Once Is Not Enough
- First edition cover
- Author: Jacqueline Susann
- Language: English
- Publisher: William Morrow
- Publication date: March 20, 1973
- Publication place: United States
- Media type: Print (hardcover and paperback)
- Pages: 467 pp (First edition, cloth)

= Once Is Not Enough =

1973 novel by Jacqueline Susann

Once Is Not Enough is the third novel by Jacqueline Susann, published in 1973 following her huge bestsellers Valley of the Dolls (1966) and The Love Machine (1969). With Once Is Not Enough, Susann became the first writer in publishing history to have three consecutive #1 novels on the New York Times Best Seller list.

==Plot summary==

January Wayne, daughter of film and stage producer Mike Wayne, returns to New York City after being hospitalized in Switzerland for nearly three years. The environment has changed since her departure.

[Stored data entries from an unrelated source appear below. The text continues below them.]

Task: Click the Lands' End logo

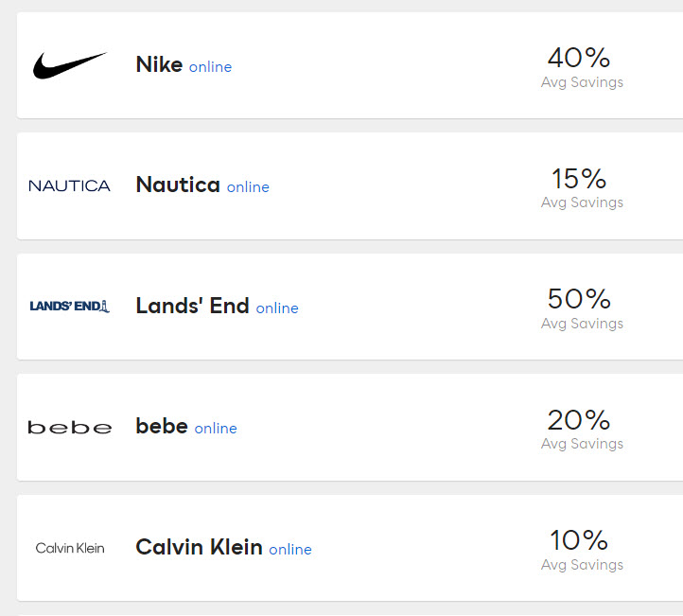Action: [69, 306]
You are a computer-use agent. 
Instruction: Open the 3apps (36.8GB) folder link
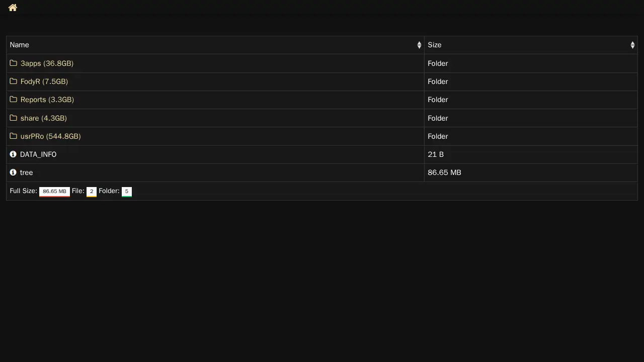click(x=47, y=63)
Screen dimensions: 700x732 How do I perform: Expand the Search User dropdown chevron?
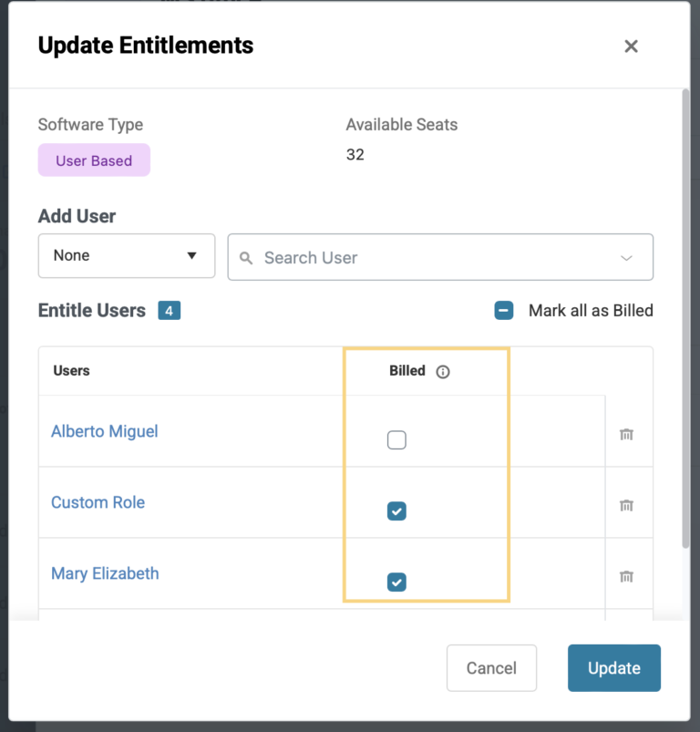coord(627,257)
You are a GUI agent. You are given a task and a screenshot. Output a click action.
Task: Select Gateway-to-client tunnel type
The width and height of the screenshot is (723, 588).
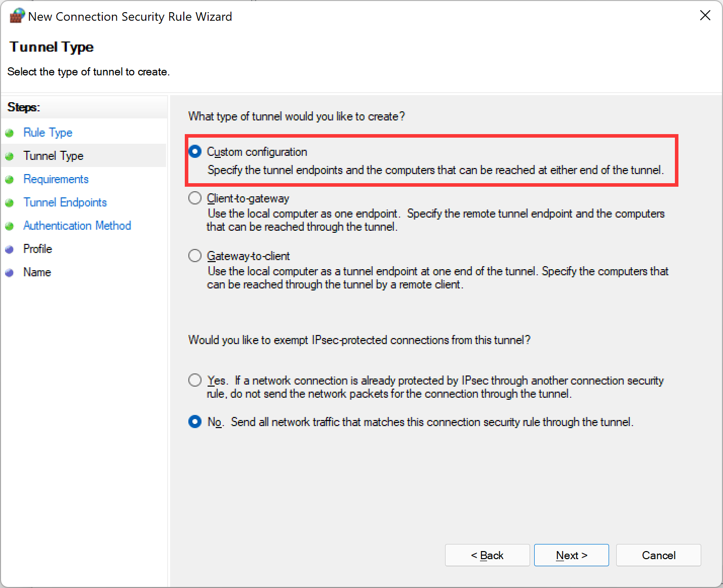(195, 256)
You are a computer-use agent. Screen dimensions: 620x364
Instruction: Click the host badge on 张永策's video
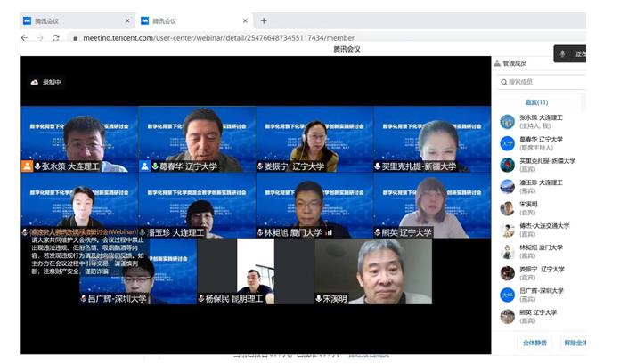pos(28,166)
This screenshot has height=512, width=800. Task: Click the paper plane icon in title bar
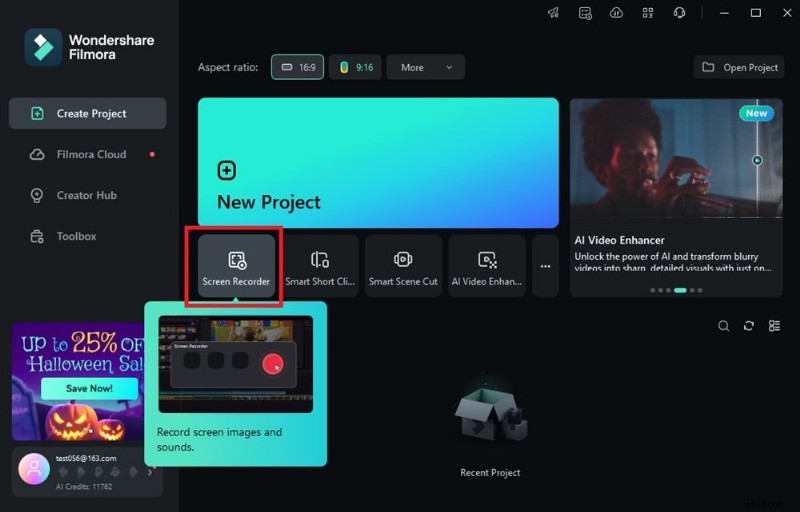(553, 13)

January encounters Deirdre Milford Granger, David Milford, and Linda Riggs, the editor of Gloss magazine. Other individuals include the novelist Tom Colt, Dr. Preston Alpert, and Karla, a former film actress.

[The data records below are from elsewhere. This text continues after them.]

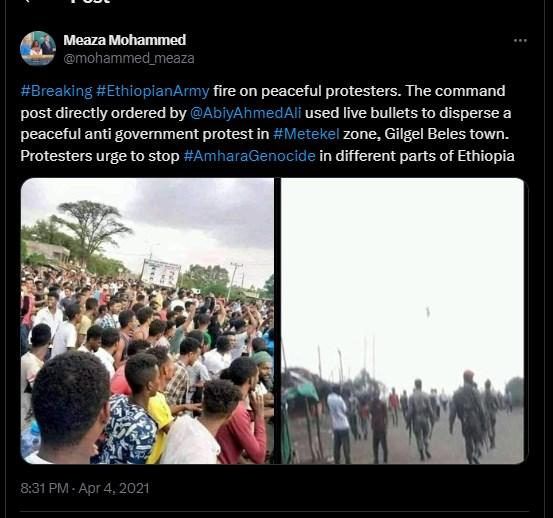Viewport: 553px width, 518px height.
Task: Click the 8:31 PM post time
Action: 44,488
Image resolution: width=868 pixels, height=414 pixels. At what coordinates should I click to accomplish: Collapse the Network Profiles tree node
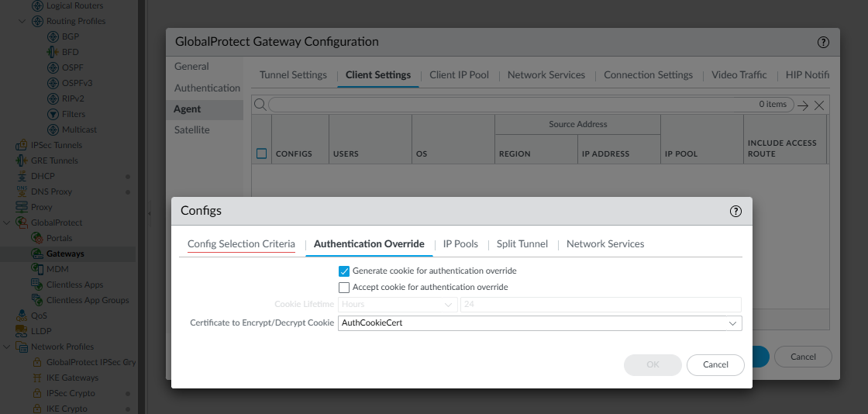[x=7, y=347]
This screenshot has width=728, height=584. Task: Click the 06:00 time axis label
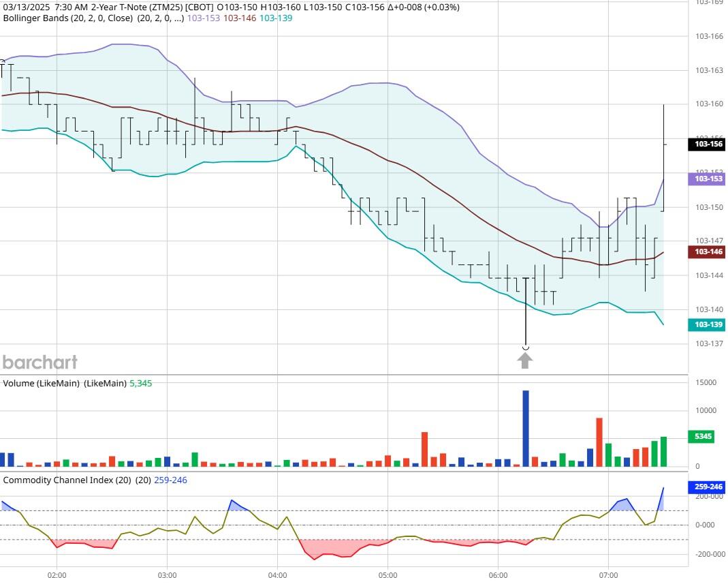(498, 575)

The story reflects the social upheavals of the late 1960s and early 1970s.

==Background==
Jacqueline Susann initially called the novel The Big Man but changed her mind after visiting comedian Joe E. Lewis on his deathbed. Lewis, who had famously said, "You only live once—but if you work it right, once is enough," apparently reconsidered, for he told Susann, "Once is not enough."

Susann was diagnosed with cancer two months before the book's scheduled publication date. Her usual efforts at promotion—including a grueling book tour—had to be curtailed. But Susann soldiered on; as her husband, Irving Mansfield, said, "The day the book came out, she was booked on the Today show. She left Doctors Hospital after a blood transfusion, did the show, walked around the corner, got into an ambulance and went back to the hospital."

Susann was candid about the theme of the book, stating that it was one of "mental and spiritual incest." After her death, film critic Andrew Sarris pointed out, "If there is any single key to the oeuvre of Jacqueline Susann, it is to be found in an extended Electra complex."

Susann dedicated the book to her father, Robert Susann (1887–1957), and her husband.

==Reception==
The book, published by William Morrow on March 20, 1973, met with largely negative reviews, as was typical for a Susann novel. A writer for The New York Times complained that the book had "nearly 500 steadily monotonous pages," populated by "a cast of obscure, unpleasant, implausible, stupid or sly characters [who] lurk in the mind for weeks only because one wants to meet and kick them." However, two of the book industry's most respected trade magazines—Library Journal and Publishers Weekly—gave the book positive reviews. Library Journal said, "Spectacularly successful. There are plane crashes, drug orgies, motorcycle accidents, mass rapes, attempted abortions, suicide, evil doctors and assorted other activities, and I couldn't put the damned thing down." Publishers Weekly said, "Our girl has done it again. There is no place for this sensational novel to go but straight up the best seller list." Which it did. Sales were enormous: the book spent 36 weeks on The New York Times Best Seller List, eight of those weeks at #1. It became the second highest-selling novel in 1973, behind only Jonathan Livingston Seagull by Richard Bach.

==Film adaptation==
In 1975, Paramount Pictures released a film adaptation, Once Is Not Enough, directed by Guy Green and written by Julius J. Epstein (Casablanca). The film starred Kirk Douglas as Mike Wayne, Alexis Smith (in her first film since 1959) as Deirdre Milford Granger, Melina Mercouri as Karla, and Deborah Raffin as January. It was produced by Howard W. Koch and executive-produced by Susann's husband, Irving Mansfield. The musical score was composed by Henry Mancini.

The film received negative reviews; Vincent Canby, in The New York Times, offered a multiple-choice "audience participation" review, in which the reader was given four choices (ludicrous, bad, terrible, horrendous) to evaluate the movie.

Despite the reviews, the film was a commercial success, earning $15.7 million at the box office. Brenda Vaccaro, as Linda Riggs, received an Oscar nomination for her performance. Vaccaro won the Golden Globe award for Best Supporting Actress in a Motion Picture for her role in the film.